Weblog
06/11/01 04:10 PM: Zoo
I look at the “Nation” section of today’s newspaper and see two AP stories entitled “Newspaper editor stable after attack by dragon” and “Elephant knocks over baby stroller before recapture.” Phil Bronstein, executive editor of the San Francisco Chronicle, had his foot bitten by a Komodo dragon while on a private tour of the Los Angeles Zoo with his wife, Sharon Stone. He was apparently let into the Komodo dragon’s cage. The story says he “always wanted to see a Komodo dragon up close.” All I can say is, you get what you deserve. According to the second story, “An elephant escaped from a bathing area at the Denver Zoo. . . .” Well, I wrote a letter to the editor.
To the editor:
A look at the June 11 edition of The Citizen reveals two similar stories about zoos–right on the same page. “Newspaper editor stable after attack by dragon.” “Elephant knocks over baby stroller before recapture.” The headlines catch your attention, don’t they? There must be something wrong with these vicious animals!
But try to think about what really happened.
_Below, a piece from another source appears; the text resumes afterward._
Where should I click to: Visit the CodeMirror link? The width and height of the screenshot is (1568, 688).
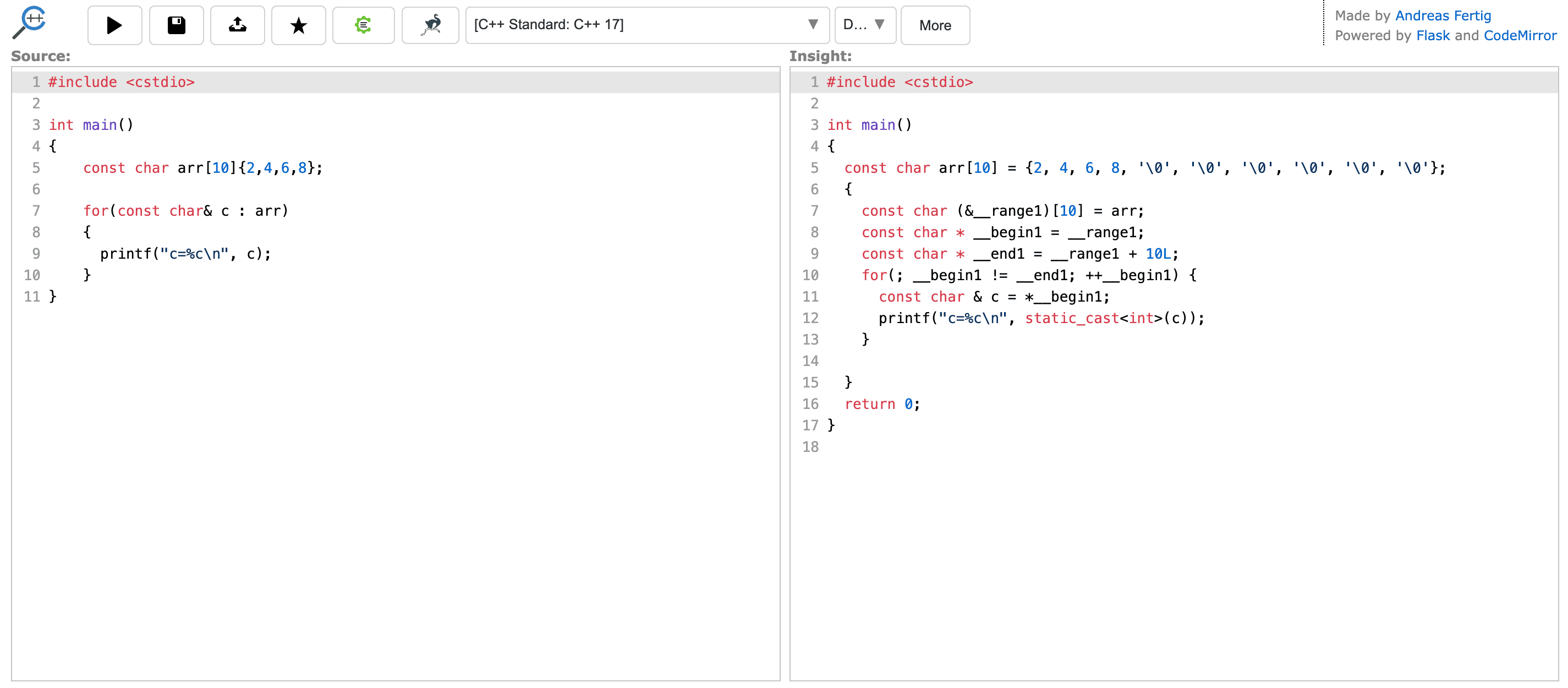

If you’re smart, you don’t try to get up close and personal with something that can snap your leg in half with a sweep of its tail. Especially if it has been taken from its natural habitat and put on display in a cage. I hear that makes them angry.
And a three-ton elephant that got out of its pen didn’t want to go back in. Imagine that!
If you were locked in your bedroom 24 hours a day, wouldn’t you want to get out? If a stranger came up to you and started gawking, how would you react?
Remember the CBS show Big Brother? Me neither. Apparently, people aren’t interested in watching other people sit around in one place. Why does this strange phenomenon suddenly become noteworthy when the ones being caged in and watched are “wild animal?”
[End]
I didn’t have room to elaborate, as letters are supposed to be confined to 200 words. But it is plain to see that the very idea of the “zoo” is absurd and demoralizing to the captive animals. What could be better on a hot summer day than to pay to see large animals sweating, laying in their own feces, with neither the energy nor the desire to move. I mean, where do they have to go? The other side of their concrete “habitat?” Also, the elephant was apparently there to “perform.” As if the zoo weren’t bad enough, they’re turning it into a circus.